Pick a career field which suits your skills and personality. Go as far as you can education wise in the UK as education is basically free there. Have you checked into an exchange year?


----------



## FletchRFC (Jun 16, 2013)

twostep said:


> Pick a career field which suits your skills and personality. Go as far as you can education wise in the UK as education is basically free there. Have you checked into an exchange year?


No, I live in Scotland. So I plan to go for an HND then go to university to complete my masters degree. Only problem is, I can't find a university in the UK that does exchange years in the US. Only to Australia.


----------



## sailor 1986 (Jun 18, 2013)

You need to be a US Citizen to qualify for this program...


----------



## FletchRFC (Jun 16, 2013)

sailor 1986 said:


> You need to be a US Citizen to qualify for this program...


Not for an exchange year mate, I just found that the Imperial college in London does a year abroad in California. So that's the one I'll be choosing once I get my HND. Thanks for everyone's help, you've all been great and I'll take this knowledge and hopefully one day live my dream in the US.


----------



## twostep (Apr 3, 2008)

FletchRFC said:


> Not for an exchange year mate, I just found that the Imperial college in London does a year abroad in California. So that's the one I'll be choosing once I get my HND. Thanks for everyone's help, you've all been great and I'll take this knowledge and hopefully one day live my dream in the US.
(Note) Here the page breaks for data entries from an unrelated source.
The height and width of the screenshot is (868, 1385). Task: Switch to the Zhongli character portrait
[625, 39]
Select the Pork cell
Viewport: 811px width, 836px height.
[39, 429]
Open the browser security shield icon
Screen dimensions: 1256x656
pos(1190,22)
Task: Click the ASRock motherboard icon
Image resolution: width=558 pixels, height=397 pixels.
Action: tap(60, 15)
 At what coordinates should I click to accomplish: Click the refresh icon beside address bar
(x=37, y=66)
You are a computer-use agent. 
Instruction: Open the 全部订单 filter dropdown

Take it one step at a time, keep your goal in mind and your successes on the way to it.


----------



## FletchRFC (Jun 16, 2013)

twostep said:


> Take it one step at a time, keep your goal in mind and your successes on the way to it.


Thanks mate, will do!


----------



## twostep (Apr 3, 2008)

FletchRFC said:


> Thanks mate, will do!


Keep us posted from time to time. Shared successes can help to keep others on track.


----------



## colleenlord (Jan 22, 2014)

What about looking into a student visa? These seem to be easier than going through the green card. Then you can see if you like the US, then decide to go through the green card process...which is costly and lengthy. Not sure where Scotland falls with this but something to look into. Cheers


----------



## Davis1 (Feb 20, 2009)

colleenlord said:


> What about looking into a student visa? These seem to be easier than going through the green card. Then you can see if you like the US, then decide to go through the green card process...which is costly and lengthy. Not sure where Scotland falls with this but something to look into. Cheers


a student visa is a non immigrant you do your course and go home ..there is no path to a green card


----------